Water and energy are two essential and interdependent resources that form the foundation of modern civilization. In Germany, the energy sector accounts for the largest share of total water demand (39% in 2022). Bavaria has traditionally been considered a water-rich federal state, with total water withdrawals historically remaining below 10% of available water resources. However, these conditions may change in the future, as climate change alters hydrological regimes and increases the frequency and severity of drought events. In this context, it is necessary to assess the resilience of regional water and energy systems under future climatic, demographic, and structural changes in the energy sector.

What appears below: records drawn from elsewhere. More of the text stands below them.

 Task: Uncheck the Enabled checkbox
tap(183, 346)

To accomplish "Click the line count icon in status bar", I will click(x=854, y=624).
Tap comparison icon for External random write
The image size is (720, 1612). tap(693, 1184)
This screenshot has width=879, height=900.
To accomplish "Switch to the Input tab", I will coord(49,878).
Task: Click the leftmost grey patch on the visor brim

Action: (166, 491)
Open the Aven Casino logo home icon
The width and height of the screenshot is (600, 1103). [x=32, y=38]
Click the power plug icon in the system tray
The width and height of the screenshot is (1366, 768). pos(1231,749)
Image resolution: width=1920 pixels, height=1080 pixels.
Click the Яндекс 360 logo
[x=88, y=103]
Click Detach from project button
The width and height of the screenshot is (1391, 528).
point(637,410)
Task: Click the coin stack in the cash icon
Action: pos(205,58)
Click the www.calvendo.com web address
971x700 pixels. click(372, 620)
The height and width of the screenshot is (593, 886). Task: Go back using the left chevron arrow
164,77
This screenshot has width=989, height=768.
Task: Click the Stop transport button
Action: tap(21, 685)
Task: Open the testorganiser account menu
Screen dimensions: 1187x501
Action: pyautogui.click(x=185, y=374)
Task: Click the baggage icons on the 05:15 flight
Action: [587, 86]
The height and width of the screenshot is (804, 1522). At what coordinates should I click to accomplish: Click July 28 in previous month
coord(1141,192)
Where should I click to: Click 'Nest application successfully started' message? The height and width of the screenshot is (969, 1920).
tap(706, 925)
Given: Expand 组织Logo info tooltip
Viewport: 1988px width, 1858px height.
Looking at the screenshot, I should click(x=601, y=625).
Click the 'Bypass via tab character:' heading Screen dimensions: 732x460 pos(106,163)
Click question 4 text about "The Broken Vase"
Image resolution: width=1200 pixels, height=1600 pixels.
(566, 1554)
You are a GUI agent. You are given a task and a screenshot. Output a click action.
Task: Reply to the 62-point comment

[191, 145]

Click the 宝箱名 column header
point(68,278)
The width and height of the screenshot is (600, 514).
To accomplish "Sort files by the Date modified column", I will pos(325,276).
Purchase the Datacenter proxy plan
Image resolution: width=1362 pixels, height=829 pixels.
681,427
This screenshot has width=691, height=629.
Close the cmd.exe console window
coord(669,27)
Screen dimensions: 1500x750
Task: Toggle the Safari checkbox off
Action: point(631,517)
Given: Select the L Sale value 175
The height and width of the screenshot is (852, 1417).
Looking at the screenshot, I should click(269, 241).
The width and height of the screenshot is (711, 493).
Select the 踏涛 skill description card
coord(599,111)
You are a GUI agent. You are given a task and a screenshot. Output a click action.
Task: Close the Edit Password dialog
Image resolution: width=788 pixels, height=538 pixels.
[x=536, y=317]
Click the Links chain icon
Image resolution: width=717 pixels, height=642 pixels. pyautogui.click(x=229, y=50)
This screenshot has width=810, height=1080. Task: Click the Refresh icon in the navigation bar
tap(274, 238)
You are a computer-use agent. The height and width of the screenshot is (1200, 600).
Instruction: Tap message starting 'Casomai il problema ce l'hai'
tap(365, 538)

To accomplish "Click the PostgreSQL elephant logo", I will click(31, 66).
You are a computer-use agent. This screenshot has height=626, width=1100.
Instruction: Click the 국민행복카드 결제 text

This study investigates the water–energy nexus and water security in the Upper Main River basin (Bavaria, Germany). The analysis is conducted within the framework of the RETOUCH Nexus project using an integrated modeling approach that combines the Soil and Water Assessment Tool (SWAT+), the Water Evaluation and Planning System (WEAP), and the Low Emission Analysis Platform (LEAP). SWAT+ is applied to simulate future hydrological changes under different climate scenarios derived from the ISIMIP3b dataset, while WEAP is used to represent sectoral water demands. Energy system transitions aligned with Bavaria’s 2040 climate neutrality targets are represented through LEAP, capturing feedbacks between electricity generation, renewable energy expansion, and water use in the energy sector.

The results indicate that the Upper Main River basin experiences seasonal unmet water demand, especially during summer months, with water availability declining under climate change. The SSP5–8.5 scenario represents the worst-case combination of reduced water availability and increased demand. Future unmet water demand emerges primarily in the industrial and energy sectors. However, the transition toward renewable energy—particularly wind and solar power—offers substantial potential to reduce water consumption in electricity generation, thereby increasing the resilience of the energy sector to climate change. Overall, this study provides a robust basis for forward-looking, climate-resilient water management and policymaking within Bavaria’s evolving environmental and energy system.